Kelly West of Cinema Blend shared similarly mixed opinions, enjoying certain storylines more than others. She found Callie' attempts to leave George's room after their sexual encounter particularly entertaining, stating: "The look, or should I say, looks on Izzie's face as Callie rambled on about legs being bent the wrong way and needing to heal after too much sex were priceless." West praised the scene that saw Stevens and Bailey reach an agreement on the free clinic, calling it "a heart-to-heart in which she agrees to back off." She also expressed concern over Derek's behavior toward Meredith, describing his attitude as "unhealthy" for their relationship. West positively reviewed the storyline involving the attendings competing for the Chief of Surgery role, noting: "It was kind of funny to see the attendings act like the kids in the episode."
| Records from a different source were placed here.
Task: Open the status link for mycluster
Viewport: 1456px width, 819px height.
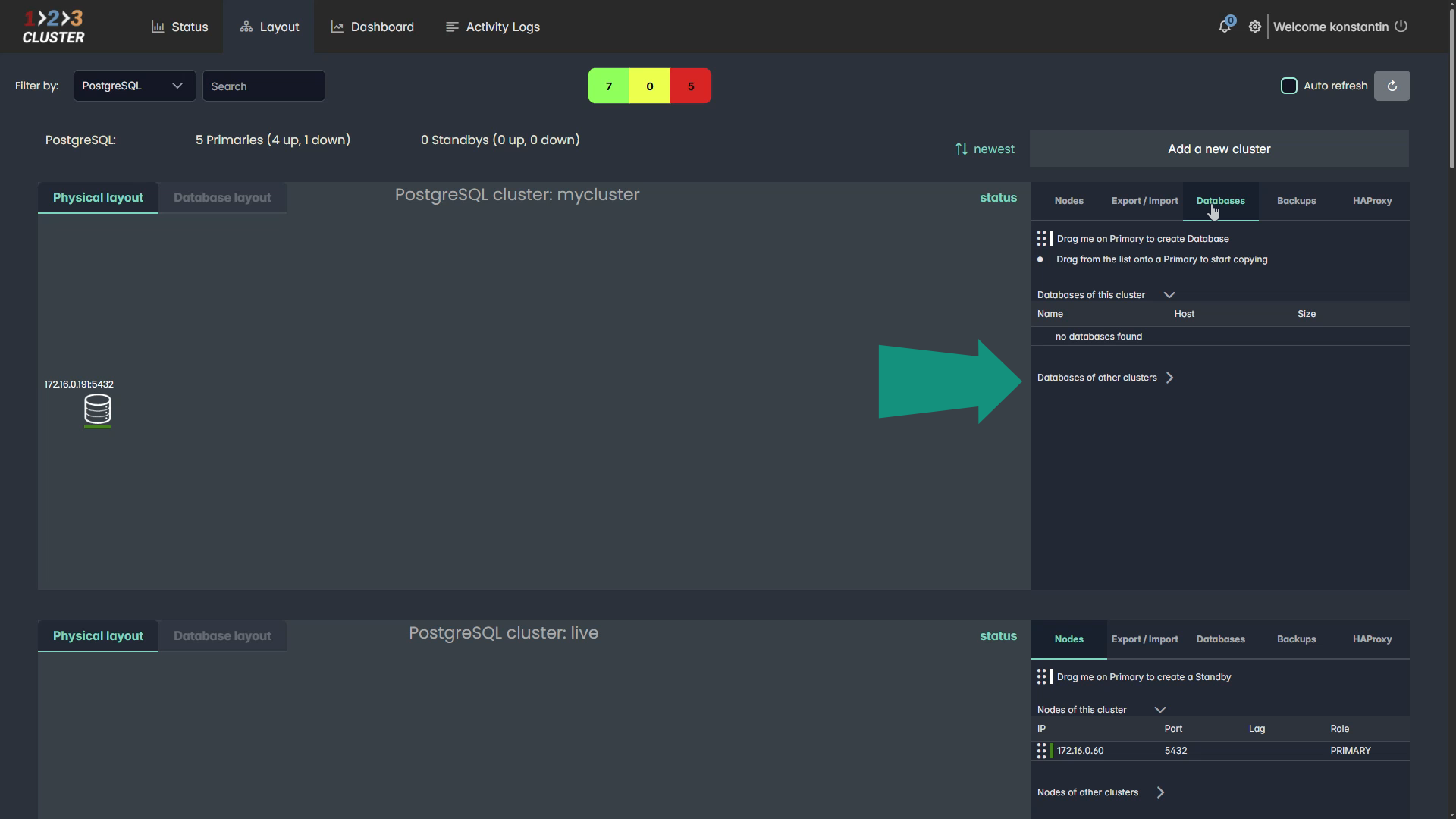Action: tap(998, 198)
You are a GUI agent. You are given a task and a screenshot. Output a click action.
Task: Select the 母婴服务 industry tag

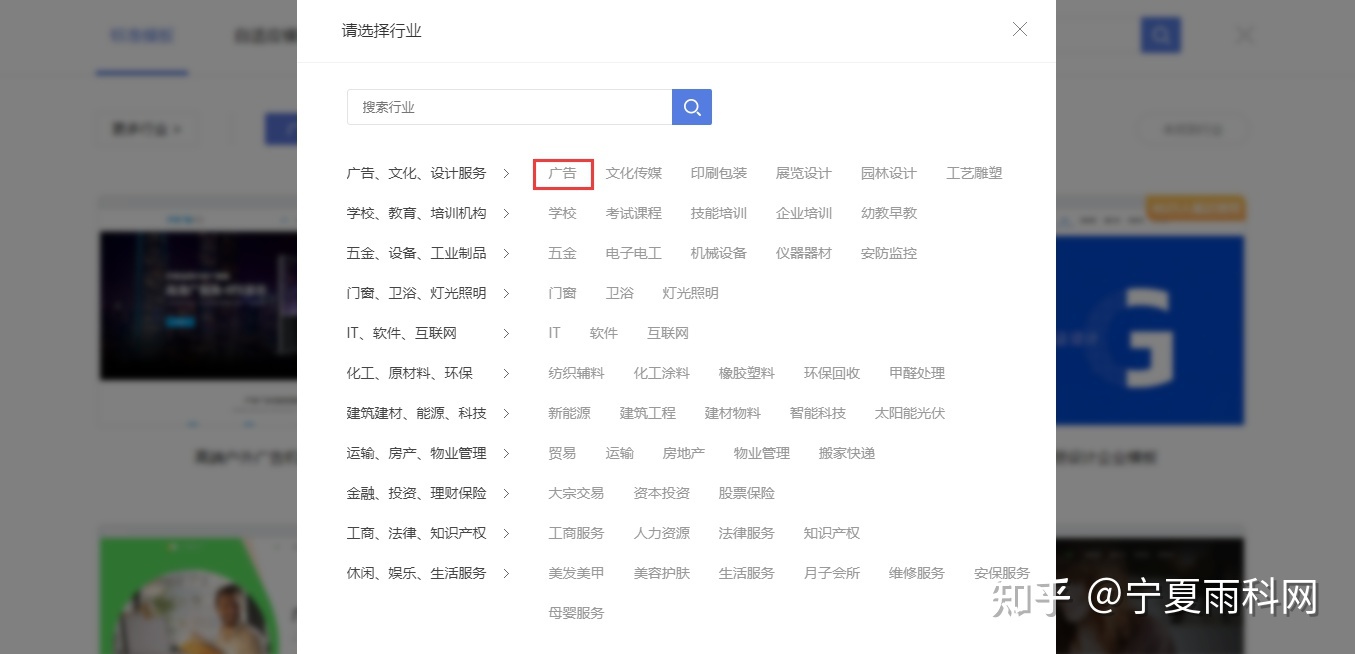pos(576,612)
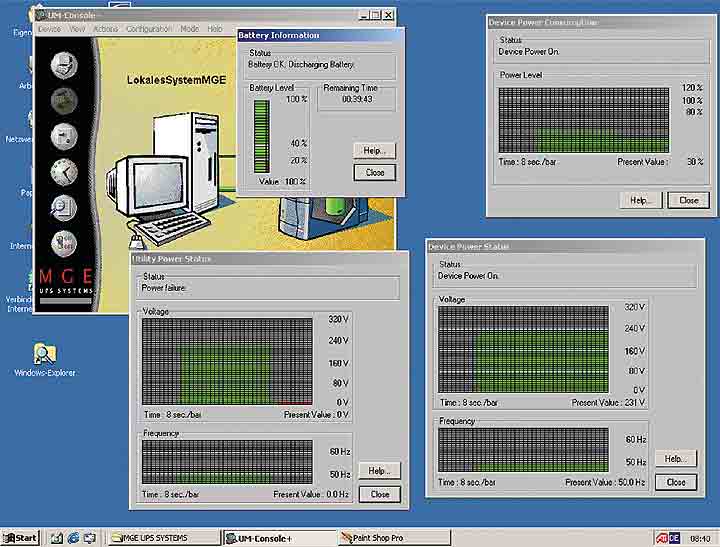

West found Bailey's storyline predictable, remarking: "He tells Bailey that it’s her who will eventually be Chief when she’s ready. Bailey's reaction could only be described as shock." She praised the Amish girls' storyline as "a touching and well-written side story," commending the realistic portrayals and how the arc impacted Izzie. West also highlighted the first interactions between Torres and Yang, noting how their personalities clashed initially but later bonded through surgery, calling it "an obvious parallel to the rest of the episode." Lastly, she compared Yang and Torres' reactions to their respective proposals, noting that while Cristina was "surprised and maybe a little bit touched," Callie exhibited concern, believing that George was proposing due to his unresolved grief over his father’s death.